Whether it’s fitness, nutrition or your connected home; colourful, easy-to-read dashboards and gentle notifications are helping us manage more aspects of our lives. So how about our finances? How can a financial services app help?

You walked to the shop and took the stairs at work. Don’t think your efforts went unnoticed. Your FitBit didn’t miss a step. In fact, it’s been following you for the past weeks, or even months, rewarding you daily with an inconspicuous buzz on your wrist whenever you achieve your key target, sending you a weekly reminder of your progress and pinning badges on you whenever you meet new milestones. 

We’re becoming increasingly familiar with technology monitoring our everyday lives. We regularly dip into its easy-to-read dashboards with their colour-coded, graphical information. Equally we don’t mind getting the odd gentle reminder on our smartphone or wearable if it keeps us on track to meet our goals.

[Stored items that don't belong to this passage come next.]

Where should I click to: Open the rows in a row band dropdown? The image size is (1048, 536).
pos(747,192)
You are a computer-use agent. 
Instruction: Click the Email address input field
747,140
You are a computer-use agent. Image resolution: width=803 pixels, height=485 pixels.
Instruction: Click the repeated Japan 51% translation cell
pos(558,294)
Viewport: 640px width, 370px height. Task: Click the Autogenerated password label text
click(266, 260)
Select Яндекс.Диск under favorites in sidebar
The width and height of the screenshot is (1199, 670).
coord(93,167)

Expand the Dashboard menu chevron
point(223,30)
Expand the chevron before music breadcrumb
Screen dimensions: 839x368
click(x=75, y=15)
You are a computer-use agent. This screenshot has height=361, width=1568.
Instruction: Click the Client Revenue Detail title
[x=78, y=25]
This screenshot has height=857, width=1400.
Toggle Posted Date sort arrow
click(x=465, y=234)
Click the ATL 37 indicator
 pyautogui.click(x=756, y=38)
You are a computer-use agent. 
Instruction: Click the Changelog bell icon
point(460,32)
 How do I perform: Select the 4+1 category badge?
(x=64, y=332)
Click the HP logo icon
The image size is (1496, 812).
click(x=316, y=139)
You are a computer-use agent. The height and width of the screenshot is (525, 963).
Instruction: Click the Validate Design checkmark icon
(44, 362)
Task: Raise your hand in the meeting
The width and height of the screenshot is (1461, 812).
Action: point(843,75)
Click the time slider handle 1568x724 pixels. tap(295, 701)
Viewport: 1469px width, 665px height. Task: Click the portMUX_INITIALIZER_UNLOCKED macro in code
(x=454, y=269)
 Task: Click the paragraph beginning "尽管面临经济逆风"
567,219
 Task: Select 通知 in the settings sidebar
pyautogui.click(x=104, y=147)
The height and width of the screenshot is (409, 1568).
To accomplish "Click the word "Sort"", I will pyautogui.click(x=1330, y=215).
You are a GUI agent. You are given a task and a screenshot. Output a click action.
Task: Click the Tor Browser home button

Could a similar financial services app also keep us on track with our finances?

PFM: tools for those that like numbers 

Well, there are already numerous personal financial management (PFM) tools available. Microsoft created its Money tools well over a decade ago and, since then, a whole wealth of software has appeared with many financial institutions creating their own.

These tools are all well and good for those with a mind for numbers but for many, particularly those that find it difficult to keep their finances on track, they’re just far too complicated.

Sometimes you have to download the data manually before importing it. You often have to set up different categories and teach the tool what goes where. It isn’t real time and if you don’t upload the data regularly, then it’s just plain out of sync. And the graphs, reports and notifications … let’s just say that they might fill anyone without a maths degree with dread.

In a nutshell, they’re simply no good for the people who need them most.

Managing your personal finances the modern way

Many of those products appeared before the Internet of Things (IoT) emerged. They weren’t made to automatically gather data in real time and to sort and analyse the information for us. The technology simply wasn’t there.

In today’s smart, connected world, an app on a smartphone – or even smartwatch – could help individuals keep track of their financial situation in real time without them needing to do anything themselves. More than that, it could learn about their personal behaviours and habits and, in turn, help them transform bad habits into good to keep them out of financial trouble.

Take for example, someone who is nearing their overdraft limit. The app could gently notify them of their remaining balance whenever they walk into their usual supermarket. It could – in a very simple, discrete and friendly way – remind them how much they spent there during their previous two or three shops and suggest an appropriate target for today’s shopping. That way, it might help them stay on the right side of their limit.

Equally, the app could allow them to set an average daily spend and then send through a sad face 🙁 as soon as they go over or a happy face 🙂 at the end of the day if they’ve stayed under. It could send through a weekly or monthly update on progress, on how much money they have saved or how much they have reduced their debt for example, and reward them with badges whenever they meet key milestones.

After all, we all like a pat on the back now and again.

The long-term result? 

A modern, easy-to-use personal financial management tool is key to turning around bad financial habits, for helping individuals to keep their finances fit and healthy. Immediate rewards for good behaviours reinforce good habits one step at a time; and a little reminder just at the right moment might stop them from taking the wrong path.  

Provided by the banks themselves, a modern PFM app could also allow banks themselves to reward customers who turn bad habits into good. Customers who have earnt specific badges, for example, could be rewarded with lower interest rates on loans – simply because they have demonstrated financial responsibility.

How are you helping your customers to keep their finances fit?